The New Yorker was driven to a specially requisitioned three-star hotel, where nurses in hazmat suits handed him a mercury thermometer, to self-check his temperature twice daily, and a single plastic trash bag. Meals are left outside his door at 8:30 a.m., 12 noon and 6 p.m. each day. Other than opening his door to pick up his food, he has not seen beyond the drab confines of his room since. “I’m trying to stay active and positive,” says Lee, 27, a business manager for Shanghai-based media platform Radii. “I’ve been doing pushups and trying to do all the reading and writing that I haven’t had time for.”
But even as Chinese Communist Party (CCP) propaganda ramps up, the experiences of people like Lee show that life across the Asian superpower remains far from normal. Offices are slowly reopening but central heating banned for fear of spreading germs. Taxi drivers hang sheets of plastic behind the front seats of their cabs to cocoon themselves from passengers. One friend in Beijing returned to work to find “the receptionist in a full white hazmat suit.” Another complained that the incessant spraying of germ-killing bleach had murdered all the office plants. The guy who installed my cable TV has also begun hawking medical masks, which are de rigueur for entering any supermarket. Grabbing noodles with my wife means sitting diagonally across a four-person table to comply with social distancing rules. When I tried to book an appointment with a lawyer, it had to be in Starbucks—her office had banned visitors—and even then the barista chastised her for standing closer than four feet while witnessing me signing documents.
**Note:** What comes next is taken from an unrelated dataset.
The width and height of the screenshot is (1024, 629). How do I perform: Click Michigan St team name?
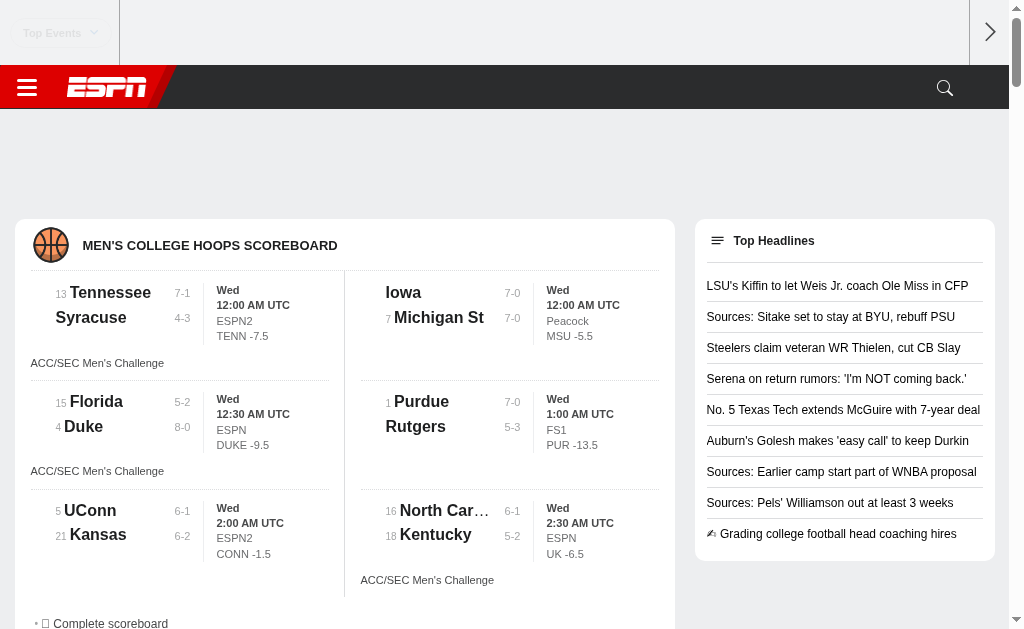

There is growing weariness about measures that are little more than box-ticking. Masks are mandatory outside the home despite huge doubts over their efficacy. A temperature test is required to enter any shop, restaurant building, or even pass certain street corners. But these are so casually administered that people with readings so low as to indicate clinical hypothermia are routinely waved by. On countless occasions I’ve been rudely accosted by a supercilious doorman only for him to point the temperature gun at my coat sleeve. It’s especially frustrating since COVID-19 can spread while asymptomatic, rendering these tests ultimately pointless.